Ada juga pihak lain yang sama sekali tidak senang dengan aktivitas-aktivitas Pastor Rutten. Ketika penduduk kota yang tidak beragama Katolik mendengar, bahwa Rutten telah membuka sebuah sekolah taman kanak-kanak, maka mereka berusaha sedapat mungkin menggagalkan usaha Pastor Rutten.
Kepada khalayak ramai di kota dimaklumkan, antara lain melalui iklan di surat kabar, "bahwa di kota Maastricht akan dibuka sebuah sekolah taman kanak-kanak; bahwa sudah ada sekolah serupa itu yang telah dibuka oleh Pastor Rutten, hendaknya mereka diamkan saja."
Syukurlah ada beberapa teman Rutten yang memromosikan sekolah Rutten lewat surat edaran dan iklan, dan mereka berhasil menggagalkan niat para penentang untuk mendirikan taman kanak-kanak sendiri. Berkat dukungan mereka, pada tahun 1839 Pastor Rutten bahkan berani membuka sekolah taman kanak-kanak yang kedua di paroki Bunda Maria.
Yang kurang disenangi Pastor Rutten yaitu perhatian dari pihak polisi rahasia, yang tidak begitu saja mau mengalah. Berulang-ulang mereka dengan mendadak mendatangi sekolah-sekolah Rutten untuk meninjau dan memeriksa segala sesuatu.
Ada tokoh-tokoh di kota yang menasihatinya agar berhati-hati, sebab ia selalu diintai polisi. Ia menulis: “Saya mendengarkan nasihat mereka, tetapi dengan percaya kepada Penyelenggaraan Ilahi serta perlindungan Bunda Maria yang Tak Bernoda, kepada siapa saya mempersembahkan segala karya saya, saya meneruskan karya saya, memang dengan hati-hati namun penuh keberanian juga”.
Dalam suratnya kepada sahabatnya, Pastor Wilmer, yang menjadi sekretaris vikep di Den Bosch, Pastor Rutten menulis bahwa pendidikan dan pengajaran Katolik hari demi hari berkembang dengan amat pesatnya, sehingga diharapkan agar paroki-paroki lain juga memulai usaha yang serupa.
Sekarang sudah ada 300 murid yang terbagi menjadi tiga kelompok, yang setiap hari selama beberapa jam diberi pelajaran, dengan dibantu oleh beberapa orang yang baik serta beberapa murid yang paling maju. Kerajinan para murid dirangsangnya dengan kadang-kadang menyediakan hadiah-hadiah kecil bagi murid yang paling sungguh berusaha.
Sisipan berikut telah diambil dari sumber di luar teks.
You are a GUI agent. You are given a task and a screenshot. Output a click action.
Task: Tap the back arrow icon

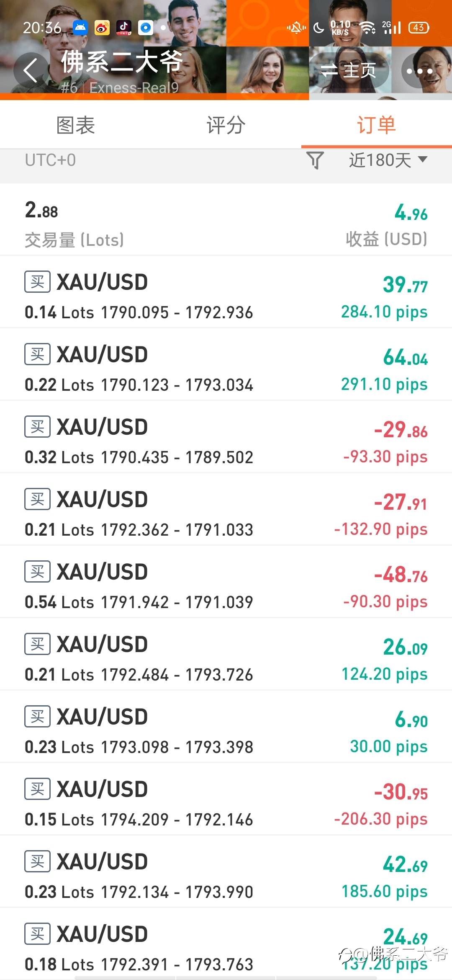pos(30,70)
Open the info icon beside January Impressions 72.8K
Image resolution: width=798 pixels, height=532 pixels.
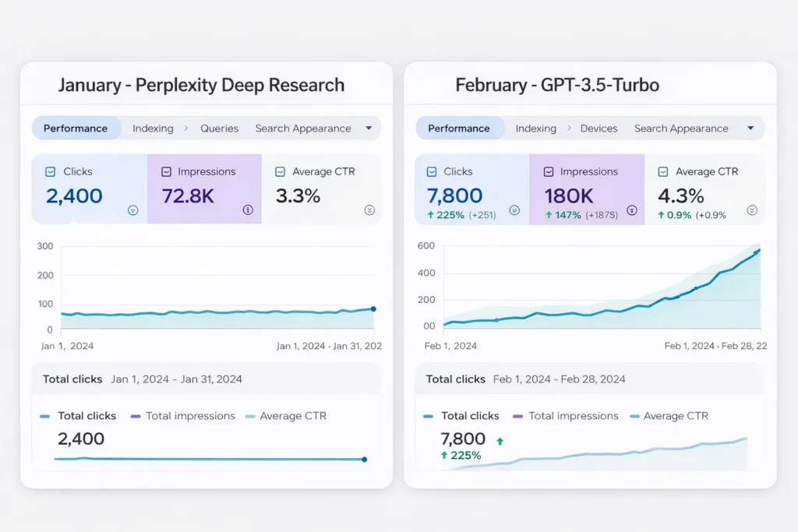[x=248, y=210]
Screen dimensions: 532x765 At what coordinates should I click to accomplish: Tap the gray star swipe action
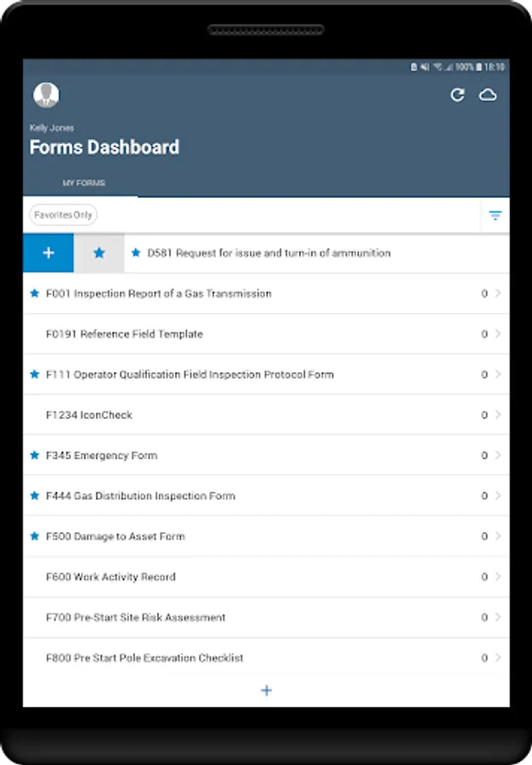coord(99,253)
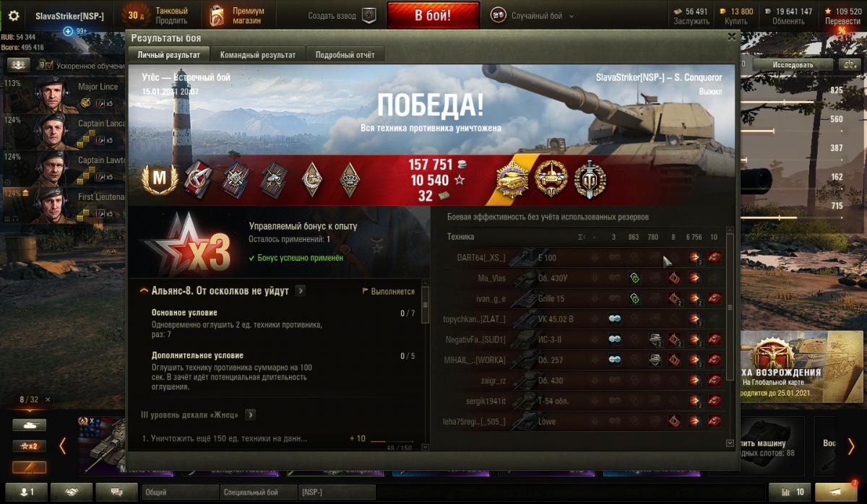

Sebagai akibat perkembangan karyanya, Pastor Rutten bergelut dengan suatu masalah yang makin hari makin mencekamnya. la makin yakin bahwa mustahillah semua karyanya dapat diteruskan dengan hasil seperti diidam-idamkannya, jika ia hanya dibantu oleh beberapa sukarelawan saja. Sebab bagaimanapun, mereka tak dapat bekerja terus tanpa mendapat sekedar imbalan jasa. Kantong Pastor Rutten terbatas isinya dan makin menipis.
Maka jelaslah bahwa satu-satunya jalan untuk mengatasi masalah itu, karyanya harus didukung dan dilestarikan dengan adanya semangat pengabdian dari pihak kaum religius. Ia mendatangi kepala paroki, meminta supaya beberapa suster yang sudah berkarya di paroki itu (yaitu suster Kongregasi Santo Carolus Boromeus - CB) dibolehkan membantunya dalam pelaksanaan karya pendidikannya. Permintaan itu ditolak.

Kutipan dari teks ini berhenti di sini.